Barr does a thorough and good job of explaining why it is irrational to think human beings are collections of molecules. But then he says,
None of this is to deny that there are some very hard questions that arise from the idea that the human mind is not entirely reducible to matter. There certainly are. For instance, if there is something immaterial about the mind, how does it affect the brain and body? (4612)
He’ll have plenty of time in purgatory to think about the mind-body problem, but he should spend his time on Earth learning more about biological evolution. This quote is nonsense not just because he uses the adjective natural implying that there are supernatural explanations:
As we saw, most biologists think that Darwin succeeded in explaining organic structure in a completely natural way. (location 2214)
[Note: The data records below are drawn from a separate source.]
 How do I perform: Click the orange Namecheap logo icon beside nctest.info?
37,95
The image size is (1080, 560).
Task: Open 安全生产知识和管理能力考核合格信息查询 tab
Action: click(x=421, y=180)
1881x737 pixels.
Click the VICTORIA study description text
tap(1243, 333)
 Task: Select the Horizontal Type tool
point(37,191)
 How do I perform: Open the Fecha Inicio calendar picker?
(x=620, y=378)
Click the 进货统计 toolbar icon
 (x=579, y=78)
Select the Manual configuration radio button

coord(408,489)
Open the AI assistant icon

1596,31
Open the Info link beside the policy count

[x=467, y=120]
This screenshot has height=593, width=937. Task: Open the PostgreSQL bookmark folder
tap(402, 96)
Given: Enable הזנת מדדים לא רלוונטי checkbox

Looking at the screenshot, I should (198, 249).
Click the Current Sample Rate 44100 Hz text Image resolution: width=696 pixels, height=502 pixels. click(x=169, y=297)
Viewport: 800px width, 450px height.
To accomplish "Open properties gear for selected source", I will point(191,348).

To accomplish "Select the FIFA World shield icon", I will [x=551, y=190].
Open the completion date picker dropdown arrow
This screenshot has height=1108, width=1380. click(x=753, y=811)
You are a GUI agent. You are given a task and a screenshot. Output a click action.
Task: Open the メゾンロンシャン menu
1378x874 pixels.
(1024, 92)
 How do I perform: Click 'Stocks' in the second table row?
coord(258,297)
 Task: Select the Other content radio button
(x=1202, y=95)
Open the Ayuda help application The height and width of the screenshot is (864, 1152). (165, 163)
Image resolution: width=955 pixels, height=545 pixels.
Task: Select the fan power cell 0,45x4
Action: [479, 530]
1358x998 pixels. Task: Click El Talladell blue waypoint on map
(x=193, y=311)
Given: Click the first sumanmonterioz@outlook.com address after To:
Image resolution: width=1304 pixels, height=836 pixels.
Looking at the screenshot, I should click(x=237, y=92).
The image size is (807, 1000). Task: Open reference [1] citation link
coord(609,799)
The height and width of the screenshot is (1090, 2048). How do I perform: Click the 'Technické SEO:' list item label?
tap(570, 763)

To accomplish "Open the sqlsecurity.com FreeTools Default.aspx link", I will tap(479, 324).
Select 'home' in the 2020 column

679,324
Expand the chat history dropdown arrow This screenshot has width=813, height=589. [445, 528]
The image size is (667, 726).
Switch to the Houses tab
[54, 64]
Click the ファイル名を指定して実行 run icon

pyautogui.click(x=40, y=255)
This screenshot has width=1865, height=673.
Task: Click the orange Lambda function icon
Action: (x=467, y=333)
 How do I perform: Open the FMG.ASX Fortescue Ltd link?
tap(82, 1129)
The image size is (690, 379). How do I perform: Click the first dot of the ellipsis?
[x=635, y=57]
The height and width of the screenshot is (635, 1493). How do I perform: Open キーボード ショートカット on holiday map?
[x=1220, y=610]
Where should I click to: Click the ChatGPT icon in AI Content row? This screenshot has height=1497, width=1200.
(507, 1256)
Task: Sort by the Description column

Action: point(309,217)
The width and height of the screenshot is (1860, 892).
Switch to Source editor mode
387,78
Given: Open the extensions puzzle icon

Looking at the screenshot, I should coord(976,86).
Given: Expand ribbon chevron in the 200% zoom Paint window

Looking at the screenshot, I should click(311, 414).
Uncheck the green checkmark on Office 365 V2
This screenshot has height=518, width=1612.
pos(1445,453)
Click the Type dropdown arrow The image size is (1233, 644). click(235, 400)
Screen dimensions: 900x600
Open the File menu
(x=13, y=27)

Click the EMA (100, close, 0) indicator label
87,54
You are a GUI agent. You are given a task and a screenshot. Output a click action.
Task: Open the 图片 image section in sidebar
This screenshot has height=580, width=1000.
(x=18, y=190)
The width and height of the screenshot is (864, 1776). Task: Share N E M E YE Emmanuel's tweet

Biological evolution is implied in the Biblical account of creation, which was always understood to be metaphorical. In my opinion, the following quote proves that natural selection and Lamarckism were not invent by Pierre de Maupertius and Jean-Baptiste Lamarck in the 18th century:
Animals engage in a struggle for existence [and] for resources, to avoid being eaten and to breed… Environmental factors influence organisms to develop new characteristics to ensure survival, thus transforming into new species. Animals that survive to breed can pass on their successful characteristics to [their] offspring.
This quote is from a 9th century book quoted at location 1859 of “Science and Islam: A History” by Eshan Masood. I thought natural selection was invented by Darwin after Lamarckism (epigenetics) until I read “Evolution Revolution: Evolution is True. Darwin is Wrong. This Changes Everything” by Alan Bennett. The new theories about biological evolution are facilitated variation and natural genetic engineering. Brer Barr should read the following books before he writes about biological evolution again:
- The Plausibility of Life: Resolving Darwin’s Dilemma by Marc W. Kirschner and John C. Gerhart
- Evolution: A View from the 21st Century by James A. Shapiro
- Biology’s First Law: The Tendency for Diversity and Complexity to Increase in Evolutionary Systems”by Daniel W. McShea and Robert N. Brandon
Natural selection, epigenetics, facilitated variation, and natural genetic engineering only explain the adaptation of species to the environment. No biologist claims that we understand how microscopic organisms evolved into whales in a period of about 100 million decades. (You get an insight into how rapidly evolution occurred by using decades instead of years or seconds because it takes 20 years for a fertilized human egg to produce all of the cells in a human being.)
The only theory that even attempts to explain common descent is the theory of intelligent design. Just as there is no evidence God caused the Big Bang, there is no evidence of an intelligent designer. In my opinion, the advocates of ID perpetrate a scam by comparing ID with natural selection. Atheists and agnostics go along with this scam because they don’t want to admit that ID is a better theory than natural selection in some sense. Brer Barr has been fooled again.